Gaston n’a jamais cessé de porter au sein du Conseil d’Administration de NSAE dont il fut un membre assidu, cette double exigence d’une foi incarnée et d’une résistance à tout ce qui détruit l’être humain. Il s’investit dans plusieurs de nos projets et présida par exemple le comité d’organisation d’un colloque que nous organisâmes à Villeurbanne, en novembre 2001, sur le thème des « Dérives sectaires dans l’Eglise catholique ».
Les souvenir fort que nous conserverons de Gaston, c’est d’abord qu’il était un « passeur » : il savait remarquablement transmettre à notre groupe qui n’était pas d’abord une réunion d’intellectuels, la force de la pensée d’un Dietriech Bonhoeffer, d’un Eugen Drewermann ou d’une Dona Single, pour ne citer que quelques exemples.

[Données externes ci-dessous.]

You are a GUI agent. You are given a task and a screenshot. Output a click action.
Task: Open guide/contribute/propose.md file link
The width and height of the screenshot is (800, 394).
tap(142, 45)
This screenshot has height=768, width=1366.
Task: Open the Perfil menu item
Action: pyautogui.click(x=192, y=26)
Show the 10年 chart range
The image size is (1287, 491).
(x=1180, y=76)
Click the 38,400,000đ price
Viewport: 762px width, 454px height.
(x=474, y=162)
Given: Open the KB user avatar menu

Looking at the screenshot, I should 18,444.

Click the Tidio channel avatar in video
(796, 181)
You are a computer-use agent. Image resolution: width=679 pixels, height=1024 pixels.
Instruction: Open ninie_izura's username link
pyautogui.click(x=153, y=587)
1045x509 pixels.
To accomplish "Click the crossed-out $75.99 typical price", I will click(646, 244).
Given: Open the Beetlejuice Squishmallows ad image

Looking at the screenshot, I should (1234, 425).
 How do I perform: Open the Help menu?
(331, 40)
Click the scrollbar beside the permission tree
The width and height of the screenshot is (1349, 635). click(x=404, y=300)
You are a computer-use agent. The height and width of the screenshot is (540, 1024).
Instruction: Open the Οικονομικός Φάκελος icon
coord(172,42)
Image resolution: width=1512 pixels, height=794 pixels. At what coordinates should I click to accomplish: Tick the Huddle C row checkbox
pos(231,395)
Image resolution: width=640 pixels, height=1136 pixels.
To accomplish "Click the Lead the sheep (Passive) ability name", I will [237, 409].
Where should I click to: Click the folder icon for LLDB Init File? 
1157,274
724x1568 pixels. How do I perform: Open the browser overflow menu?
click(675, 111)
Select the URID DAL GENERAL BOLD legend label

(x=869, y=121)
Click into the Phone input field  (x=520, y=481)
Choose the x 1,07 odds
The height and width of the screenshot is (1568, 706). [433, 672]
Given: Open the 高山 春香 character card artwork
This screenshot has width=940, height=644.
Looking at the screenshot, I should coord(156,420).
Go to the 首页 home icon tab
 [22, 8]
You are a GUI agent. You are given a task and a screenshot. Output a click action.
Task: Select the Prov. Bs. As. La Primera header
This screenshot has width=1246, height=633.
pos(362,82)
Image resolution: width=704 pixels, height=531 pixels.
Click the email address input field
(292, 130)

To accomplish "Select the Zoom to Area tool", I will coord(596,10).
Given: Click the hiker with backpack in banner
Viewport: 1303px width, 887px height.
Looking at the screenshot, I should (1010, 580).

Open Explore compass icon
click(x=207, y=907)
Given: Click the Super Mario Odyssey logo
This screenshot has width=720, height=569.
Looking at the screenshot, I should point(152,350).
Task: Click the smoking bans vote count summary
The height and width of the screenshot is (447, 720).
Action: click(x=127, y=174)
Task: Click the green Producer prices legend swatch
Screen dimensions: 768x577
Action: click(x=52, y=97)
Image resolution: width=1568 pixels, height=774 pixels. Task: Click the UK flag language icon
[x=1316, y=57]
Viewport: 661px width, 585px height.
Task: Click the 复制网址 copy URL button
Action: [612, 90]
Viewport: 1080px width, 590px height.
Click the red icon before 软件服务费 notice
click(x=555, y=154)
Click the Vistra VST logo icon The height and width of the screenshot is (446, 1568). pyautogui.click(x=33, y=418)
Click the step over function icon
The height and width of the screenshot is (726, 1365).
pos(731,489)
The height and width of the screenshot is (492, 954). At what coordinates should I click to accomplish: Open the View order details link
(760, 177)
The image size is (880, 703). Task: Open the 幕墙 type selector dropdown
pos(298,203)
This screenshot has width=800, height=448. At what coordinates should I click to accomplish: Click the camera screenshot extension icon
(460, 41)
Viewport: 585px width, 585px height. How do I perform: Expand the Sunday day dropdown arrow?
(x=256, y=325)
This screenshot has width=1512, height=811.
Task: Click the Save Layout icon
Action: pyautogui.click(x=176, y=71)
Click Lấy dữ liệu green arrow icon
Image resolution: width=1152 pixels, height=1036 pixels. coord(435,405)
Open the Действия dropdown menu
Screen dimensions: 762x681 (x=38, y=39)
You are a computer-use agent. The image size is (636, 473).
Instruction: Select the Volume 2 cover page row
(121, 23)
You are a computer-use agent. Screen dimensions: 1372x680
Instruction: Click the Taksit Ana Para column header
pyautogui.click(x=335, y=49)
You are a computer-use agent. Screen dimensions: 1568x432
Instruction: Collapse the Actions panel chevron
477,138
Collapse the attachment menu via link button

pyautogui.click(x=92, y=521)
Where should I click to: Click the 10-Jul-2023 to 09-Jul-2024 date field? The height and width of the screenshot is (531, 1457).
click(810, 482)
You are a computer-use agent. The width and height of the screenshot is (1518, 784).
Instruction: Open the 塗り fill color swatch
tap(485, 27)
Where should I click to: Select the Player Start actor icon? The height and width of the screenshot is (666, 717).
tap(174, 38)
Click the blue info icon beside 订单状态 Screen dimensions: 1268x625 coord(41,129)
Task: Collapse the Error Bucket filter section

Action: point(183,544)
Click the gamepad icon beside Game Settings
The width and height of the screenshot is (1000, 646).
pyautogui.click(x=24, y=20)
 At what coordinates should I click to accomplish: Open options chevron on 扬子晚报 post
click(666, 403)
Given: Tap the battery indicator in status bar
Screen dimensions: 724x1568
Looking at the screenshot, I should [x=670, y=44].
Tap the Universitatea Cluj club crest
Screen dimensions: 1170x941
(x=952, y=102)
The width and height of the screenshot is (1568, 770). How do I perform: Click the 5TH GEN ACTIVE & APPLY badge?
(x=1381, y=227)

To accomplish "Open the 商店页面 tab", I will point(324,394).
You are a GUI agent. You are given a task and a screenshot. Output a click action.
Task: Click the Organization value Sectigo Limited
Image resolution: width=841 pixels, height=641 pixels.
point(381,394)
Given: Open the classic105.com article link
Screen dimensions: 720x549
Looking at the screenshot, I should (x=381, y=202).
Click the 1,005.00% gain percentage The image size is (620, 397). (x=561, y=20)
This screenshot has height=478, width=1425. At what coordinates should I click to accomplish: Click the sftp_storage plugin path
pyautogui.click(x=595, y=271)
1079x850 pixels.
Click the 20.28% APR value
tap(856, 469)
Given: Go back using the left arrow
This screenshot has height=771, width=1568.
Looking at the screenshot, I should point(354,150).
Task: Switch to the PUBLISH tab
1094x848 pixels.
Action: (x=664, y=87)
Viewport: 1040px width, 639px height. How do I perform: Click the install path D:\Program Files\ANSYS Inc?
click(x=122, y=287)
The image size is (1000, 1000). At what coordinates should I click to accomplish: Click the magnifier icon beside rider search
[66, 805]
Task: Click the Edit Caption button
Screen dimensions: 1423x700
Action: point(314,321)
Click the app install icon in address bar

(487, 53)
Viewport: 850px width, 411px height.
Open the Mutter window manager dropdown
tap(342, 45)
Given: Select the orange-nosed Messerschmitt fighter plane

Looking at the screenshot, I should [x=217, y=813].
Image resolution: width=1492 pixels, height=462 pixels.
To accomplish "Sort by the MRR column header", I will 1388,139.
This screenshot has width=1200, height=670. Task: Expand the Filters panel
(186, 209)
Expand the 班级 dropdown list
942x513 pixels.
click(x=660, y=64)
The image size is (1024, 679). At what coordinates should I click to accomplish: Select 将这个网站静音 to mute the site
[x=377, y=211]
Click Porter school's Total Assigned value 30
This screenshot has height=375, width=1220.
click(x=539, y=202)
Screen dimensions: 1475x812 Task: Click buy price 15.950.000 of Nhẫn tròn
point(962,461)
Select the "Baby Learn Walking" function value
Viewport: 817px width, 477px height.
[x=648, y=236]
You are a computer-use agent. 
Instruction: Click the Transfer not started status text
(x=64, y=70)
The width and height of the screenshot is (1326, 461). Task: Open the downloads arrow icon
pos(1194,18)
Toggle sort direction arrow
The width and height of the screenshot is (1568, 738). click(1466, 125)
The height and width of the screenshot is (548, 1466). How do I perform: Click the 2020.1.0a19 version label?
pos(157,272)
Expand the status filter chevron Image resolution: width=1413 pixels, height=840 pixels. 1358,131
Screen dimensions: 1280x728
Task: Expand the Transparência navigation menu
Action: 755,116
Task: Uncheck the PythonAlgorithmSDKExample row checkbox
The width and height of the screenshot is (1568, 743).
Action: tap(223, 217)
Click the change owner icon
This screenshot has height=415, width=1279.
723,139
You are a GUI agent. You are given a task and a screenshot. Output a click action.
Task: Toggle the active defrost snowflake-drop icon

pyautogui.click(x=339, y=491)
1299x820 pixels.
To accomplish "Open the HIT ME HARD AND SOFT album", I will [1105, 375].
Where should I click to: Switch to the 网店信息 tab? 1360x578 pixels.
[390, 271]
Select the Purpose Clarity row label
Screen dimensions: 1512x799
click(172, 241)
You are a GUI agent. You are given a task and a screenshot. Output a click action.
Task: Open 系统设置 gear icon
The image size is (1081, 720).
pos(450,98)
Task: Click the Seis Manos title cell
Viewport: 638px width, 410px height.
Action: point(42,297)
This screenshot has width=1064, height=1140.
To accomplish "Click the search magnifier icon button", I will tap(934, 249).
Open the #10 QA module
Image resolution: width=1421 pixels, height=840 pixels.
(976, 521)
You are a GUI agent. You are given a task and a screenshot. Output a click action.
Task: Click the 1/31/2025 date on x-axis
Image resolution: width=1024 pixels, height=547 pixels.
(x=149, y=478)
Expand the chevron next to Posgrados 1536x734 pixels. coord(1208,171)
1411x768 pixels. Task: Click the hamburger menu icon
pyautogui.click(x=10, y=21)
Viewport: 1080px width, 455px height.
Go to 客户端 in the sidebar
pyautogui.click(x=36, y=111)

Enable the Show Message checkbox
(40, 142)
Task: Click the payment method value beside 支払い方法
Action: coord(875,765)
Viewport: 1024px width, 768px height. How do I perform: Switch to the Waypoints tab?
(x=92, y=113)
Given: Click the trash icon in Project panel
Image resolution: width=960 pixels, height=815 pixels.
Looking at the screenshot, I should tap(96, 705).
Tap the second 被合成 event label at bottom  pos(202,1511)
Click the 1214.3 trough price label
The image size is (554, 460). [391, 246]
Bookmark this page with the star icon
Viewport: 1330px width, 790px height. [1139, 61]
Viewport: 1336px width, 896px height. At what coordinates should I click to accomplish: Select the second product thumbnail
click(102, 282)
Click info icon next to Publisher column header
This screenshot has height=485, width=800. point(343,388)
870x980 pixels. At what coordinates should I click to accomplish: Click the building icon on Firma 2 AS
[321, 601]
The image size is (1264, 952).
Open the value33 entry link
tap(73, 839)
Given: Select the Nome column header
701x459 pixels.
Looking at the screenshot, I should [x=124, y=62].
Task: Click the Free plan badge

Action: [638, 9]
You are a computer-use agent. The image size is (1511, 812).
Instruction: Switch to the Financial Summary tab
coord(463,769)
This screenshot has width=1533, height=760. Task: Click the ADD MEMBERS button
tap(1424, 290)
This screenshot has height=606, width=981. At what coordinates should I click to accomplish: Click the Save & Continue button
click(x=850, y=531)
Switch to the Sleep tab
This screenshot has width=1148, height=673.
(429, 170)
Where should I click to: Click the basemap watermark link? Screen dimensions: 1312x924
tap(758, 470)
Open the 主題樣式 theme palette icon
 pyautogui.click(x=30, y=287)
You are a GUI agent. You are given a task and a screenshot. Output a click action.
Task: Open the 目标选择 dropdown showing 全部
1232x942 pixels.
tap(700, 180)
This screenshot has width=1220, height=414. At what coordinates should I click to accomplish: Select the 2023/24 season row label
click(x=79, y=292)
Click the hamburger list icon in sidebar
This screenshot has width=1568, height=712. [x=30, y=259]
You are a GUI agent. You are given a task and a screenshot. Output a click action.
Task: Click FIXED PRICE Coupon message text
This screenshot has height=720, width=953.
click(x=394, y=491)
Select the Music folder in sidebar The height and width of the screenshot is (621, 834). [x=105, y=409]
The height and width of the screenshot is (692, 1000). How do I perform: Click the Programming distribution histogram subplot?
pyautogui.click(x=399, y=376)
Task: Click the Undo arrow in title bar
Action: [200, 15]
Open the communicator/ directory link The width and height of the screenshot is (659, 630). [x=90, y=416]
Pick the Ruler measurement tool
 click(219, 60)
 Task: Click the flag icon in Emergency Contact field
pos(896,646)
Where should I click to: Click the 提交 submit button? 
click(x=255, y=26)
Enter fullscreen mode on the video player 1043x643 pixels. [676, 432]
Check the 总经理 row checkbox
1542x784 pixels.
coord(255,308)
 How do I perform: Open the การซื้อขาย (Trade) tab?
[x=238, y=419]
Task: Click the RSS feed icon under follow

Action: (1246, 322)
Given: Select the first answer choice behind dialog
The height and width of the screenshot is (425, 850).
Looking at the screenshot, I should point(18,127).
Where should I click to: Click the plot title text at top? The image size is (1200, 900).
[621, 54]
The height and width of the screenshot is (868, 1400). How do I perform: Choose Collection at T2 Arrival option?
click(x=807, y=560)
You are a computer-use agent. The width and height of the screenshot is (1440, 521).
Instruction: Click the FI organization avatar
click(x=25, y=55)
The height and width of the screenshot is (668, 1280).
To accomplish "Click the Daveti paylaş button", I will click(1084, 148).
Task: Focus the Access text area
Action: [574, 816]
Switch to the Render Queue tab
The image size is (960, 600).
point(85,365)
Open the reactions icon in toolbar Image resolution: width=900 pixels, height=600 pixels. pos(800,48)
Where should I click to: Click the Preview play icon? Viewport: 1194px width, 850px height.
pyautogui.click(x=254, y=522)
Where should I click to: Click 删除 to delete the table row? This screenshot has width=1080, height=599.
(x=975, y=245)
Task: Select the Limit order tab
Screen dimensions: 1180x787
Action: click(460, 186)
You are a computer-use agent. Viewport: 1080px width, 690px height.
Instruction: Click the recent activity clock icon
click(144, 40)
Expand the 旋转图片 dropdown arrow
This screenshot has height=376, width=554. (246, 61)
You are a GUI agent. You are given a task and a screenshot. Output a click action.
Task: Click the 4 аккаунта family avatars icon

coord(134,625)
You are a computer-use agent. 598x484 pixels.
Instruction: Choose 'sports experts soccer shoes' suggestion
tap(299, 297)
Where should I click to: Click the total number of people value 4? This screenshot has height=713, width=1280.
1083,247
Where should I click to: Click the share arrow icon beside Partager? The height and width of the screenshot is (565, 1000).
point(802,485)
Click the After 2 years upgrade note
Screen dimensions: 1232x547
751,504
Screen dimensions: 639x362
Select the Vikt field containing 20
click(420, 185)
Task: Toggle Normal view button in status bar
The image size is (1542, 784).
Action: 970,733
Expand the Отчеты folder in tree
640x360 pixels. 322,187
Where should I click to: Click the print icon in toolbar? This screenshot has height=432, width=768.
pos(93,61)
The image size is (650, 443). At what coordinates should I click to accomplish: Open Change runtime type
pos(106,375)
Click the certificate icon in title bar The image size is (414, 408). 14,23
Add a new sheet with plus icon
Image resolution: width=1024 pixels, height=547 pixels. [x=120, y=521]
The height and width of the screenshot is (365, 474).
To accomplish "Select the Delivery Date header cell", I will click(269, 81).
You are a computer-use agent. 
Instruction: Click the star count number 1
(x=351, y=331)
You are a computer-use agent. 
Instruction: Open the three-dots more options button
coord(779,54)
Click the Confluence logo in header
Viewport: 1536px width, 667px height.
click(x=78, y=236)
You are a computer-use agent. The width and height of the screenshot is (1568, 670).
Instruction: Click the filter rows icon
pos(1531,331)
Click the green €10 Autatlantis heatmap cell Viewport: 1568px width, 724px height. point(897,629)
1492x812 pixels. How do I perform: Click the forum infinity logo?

Il savait aussi, avec le même bonheur, tirer du passé ce qui peut éclairer le présent. Aujourd’hui, alors qu’il n’est plus là pour aider notre réflexion, c’est à ses écrits anciens que j’ai fait appel. Voilà quelques extraits de ce qu’il écrivait, dans un éditorial de Golias, datant de 1992 et qui me paraissent éclairer notre présent :
« La politique de Vichy, de plus en plus inique avec le temps, n’a pas dessillé les yeux du grand nombre, ni rompu la fascination. C’est donc que jouaient profondément des connivences qu’on pourrait qualifier, sans abus de terme, d’ordre théologique : une conception du monde, de la nature du religieux, de ses rapports avec le politique qu’il reste encore à décrypter et à décrire rigoureusement. Notons seulement, sans pouvoir creuser, le culte du « chef » choyé par la « Révolution nationale », réminiscence peut-être du monarque, agent du divin, promoteur et gérant de l’ordre moral en qui se marient les aspirations de la vie intérieure et de la vie sociale.
Pourquoi les évêques, toujours les évêques ? Sont-ils toute l’Eglise ? Assurément non. Toute une partie de la Résistance s’est formée de soi-même, indépendamment, alimentée à la source évangélique. Témoignage chrétien naquit. Bien d’autres se levèrent, qui combattirent et moururent inspirés par leur foi. Mais, qu’on le veuille ou non, les évêques sont les porte-parole : aux yeux de l’opinion publique, des autres confessions, ils sont la voix de l’Eglise. […]
Ce qui scandalise à juste titre, ce qui démontre dans l’Eglise d’hier et dans celle d’aujourd’hui l’incapacité foncière à saisir les enjeux de l’histoire nous provoque à une remise en cause sans précédent.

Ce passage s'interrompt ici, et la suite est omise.